Reasons for Decision
[1] The appellant 2460907 Ontario Inc. (“246”) appeals from an order striking its claim under r. 21.01(1)(b) of the Rules of Civil Procedure, R.R.O. 1990, Reg. 194, for pure economic loss arising from the respondent 1521476 Ontario Inc.’s (“152”) exercise of re-entry against 152’s tenant, 2456787 Ontario Inc. (“245”).
[2] The underlying facts are straightforward. 152 had entered into a lease with 245. The lease was subsequently amended to allow for renovations, for which 152 was to obtain a building permit. The building permit was delayed. 245 was unable to afford the rent, stopped paying it, and asked 152 to waive or reduce the rent, a request 152 refused. 245 then wrote to 152 advising that a new restaurant to be located in the premises would be operated by 246 and requested that the original lease and the amending agreement both be changed to reflect that the tenant would now be 246. 152 responded by re-entering the premises and distraining the chattels of 245. 245 commenced an action for wrongful distraint, to which 246 was not a party.
[3] Over a year later, 246 commenced its own action against 152 for pure economic loss damages for the profits it was going to earn by operating a restaurant in the premises formerly occupied by 245. 246 claimed to have possessory or proprietary interest in the property. 152 brought a motion under r. 21.01(1)(b) of the Rules of Civil Procedure, R.R.O. 1990, Reg. 194 and was successful.
[4] The motion judge found that, as a third party, 246 did not have possessory or proprietary interests in the premises. 152 had not consented to an assignment of the lease and refused to enter into any new agreement with 246, and 246 could therefore not have acquired possessory or proprietary interest in the property. The motion judge also denied 246 the opportunity to amend its claim because (1) it had already been given that opportunity and (2) no amount of amendment would save 246’s claim.

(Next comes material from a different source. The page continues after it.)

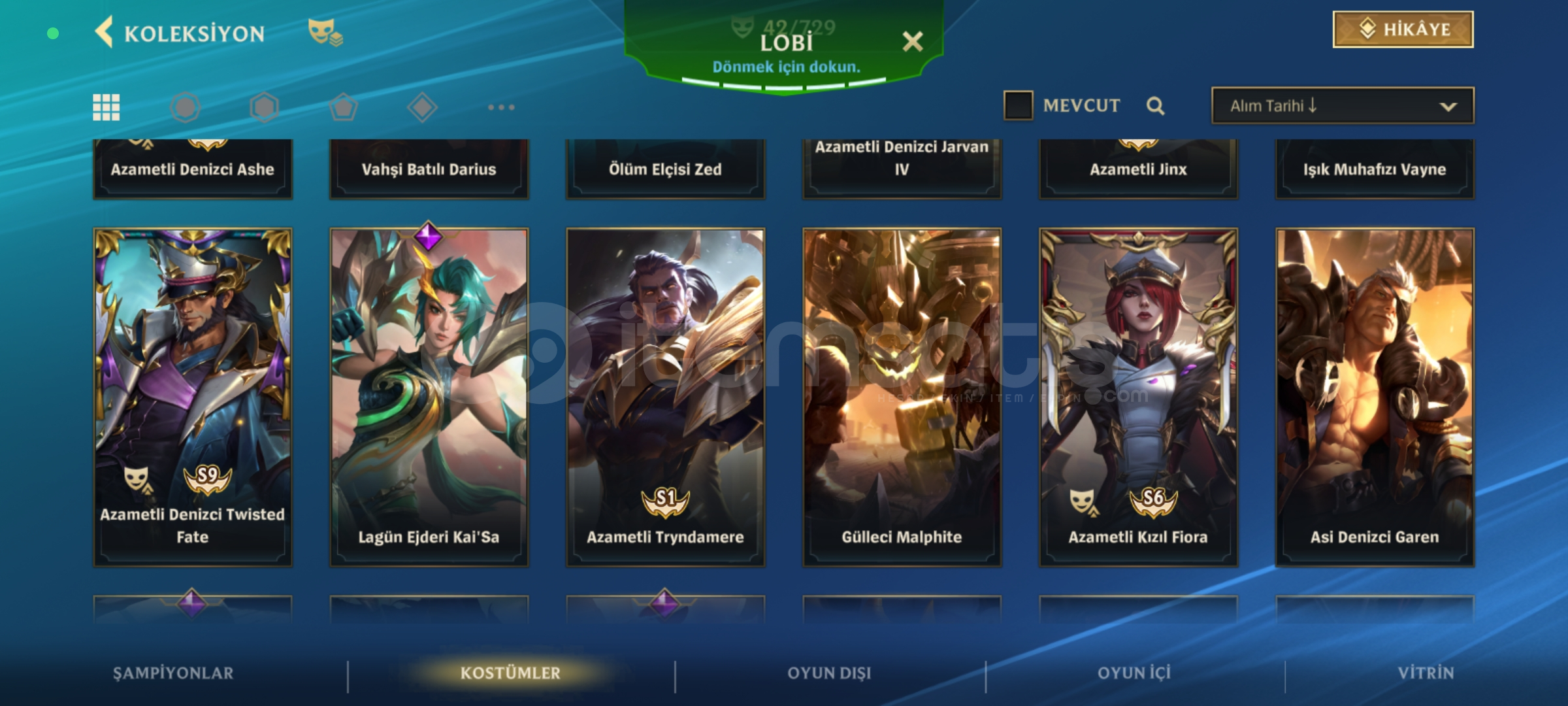Select the hexagon rarity filter icon
Image resolution: width=1568 pixels, height=706 pixels.
(264, 107)
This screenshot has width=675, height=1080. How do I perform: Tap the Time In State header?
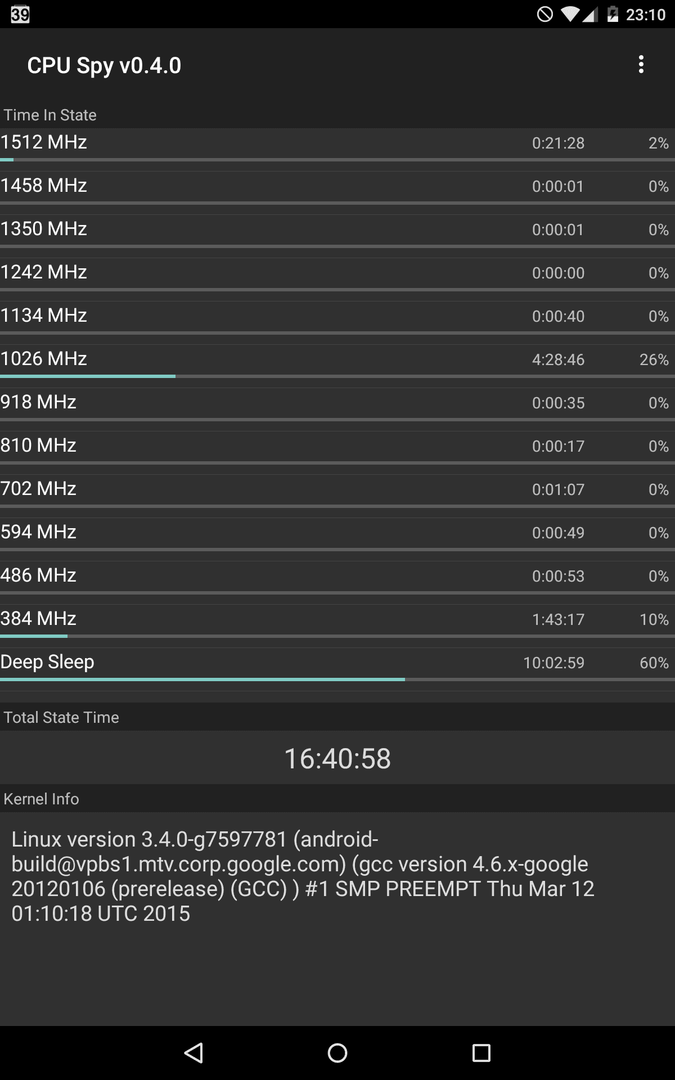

[5] The appellant argues that the trial judge incorrectly applied the test set out under r. 21.01(1)(b) by not accepting the facts pleaded in the statement of claim as true, and that he erred in his consideration of its tort claim for pure economic loss. Both arguments must fail.
[6] First, we see no error in the motion judge’s finding that 152 did not consent to the assignment of the lease and that 246 therefore had no possessory or proprietary interest in the property. This finding was well grounded in the record before the motion judge and was open to him. The motion judge was aware that “152 failed or refused to allow 246 to occupy the premises.” The precise mechanism through which 246 did not obtain possessory or proprietary interest is not vital.
[7] Second, there is no merit to the appellant’s argument that 152 owed it a duty of care arising from its possessory or proprietary interest in 152’s property. Without such an interest there could not be an entitlement on the part of 246 to claim possessory or proprietary interest in 152’s property and thus a duty of care that could entitle it to economic loss. This was not a case like Canadian National Railway Co. v. Norsk Pacific Steamship Co., [1992] 1 S.C.R. 1021, which remains the leading case on relational economic loss and upon which the appellant relied. In that case, a barge owned by Norsk Pacific Steamship collided with a bridge owned by Public Works Canada. Although CN did not have any leasehold estate or interest in the bridge, it was, pursuant to a contract with Public Works Canada, its primary user. Nothing about this case is analogous to Norsk. 246 did not have any relationship with 152, contractual or otherwise, that would entitle it to claim possessory or proprietary interest in 152’s property.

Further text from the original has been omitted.